Chapter 20:24-31 (ESV) - Now Thomas, one of the twelve, called the Twin, was not with them when Jesus came. So the other disciples told him, “We have seen the Lord.” But he said to them, “Unless I see in his hands the mark of the nails, and place my finger into the mark of the nails, and place my hand into his side, I will never believe.”
Eight days later, his disciples were inside again, and Thomas was with them. Although the doors were locked, Jesus came and stood among them and said, “Peace be with you.” Then he said to Thomas, “Put your finger here, and see my hands; and put out your hand, and place it in my side. Do not disbelieve, but believe.” Thomas answered him, “My Lord and my God!” Jesus said to him, “Have you believed because you have seen me? Blessed are those who have not seen and yet have believed.”
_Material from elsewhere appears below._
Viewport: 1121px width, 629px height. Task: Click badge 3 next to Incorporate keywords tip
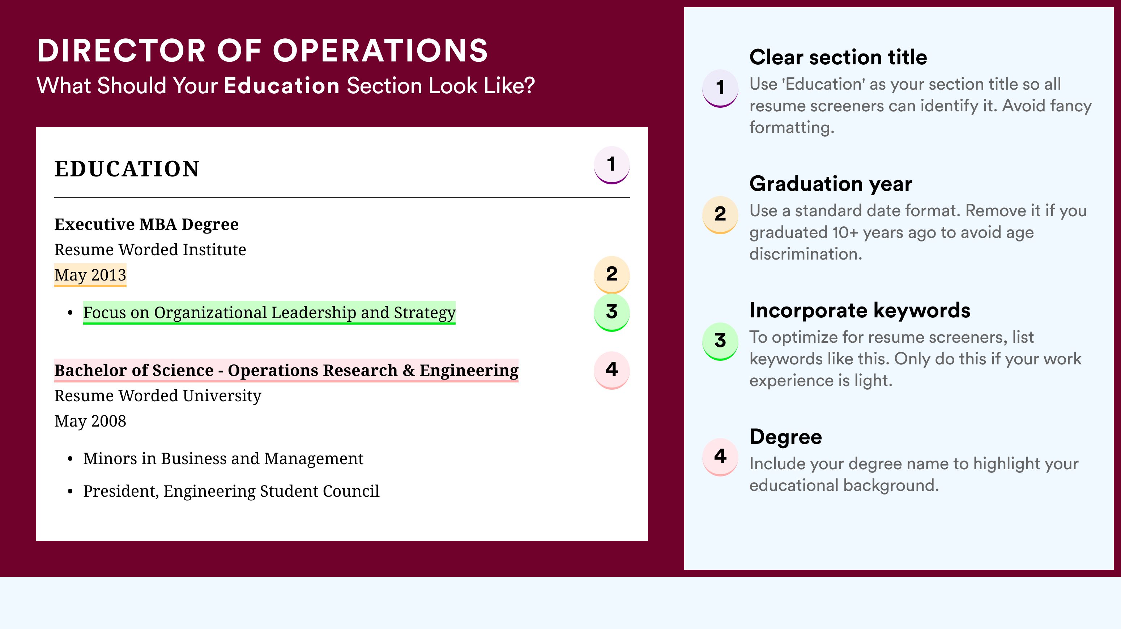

Now Jesus did many other signs in the presence of the disciples, which are not written in this book; but these are written so that you may believe that Jesus is the Christ, the Son of God, and that by believing you may have life in his name.
Question to consider: For whom did John write this book?
Although it helps to have section titles within our scripture translations to easily draw our attention to a particular text, I think it has some disadvantages as well. The main one is that we tend to mentally break apart passages by these section titles as if they were entirely separate thoughts by the author. The same thing can be said of chapter breaks. Every translation has the last two verses of this chapter set apart as John’s purpose for writing this gospel account.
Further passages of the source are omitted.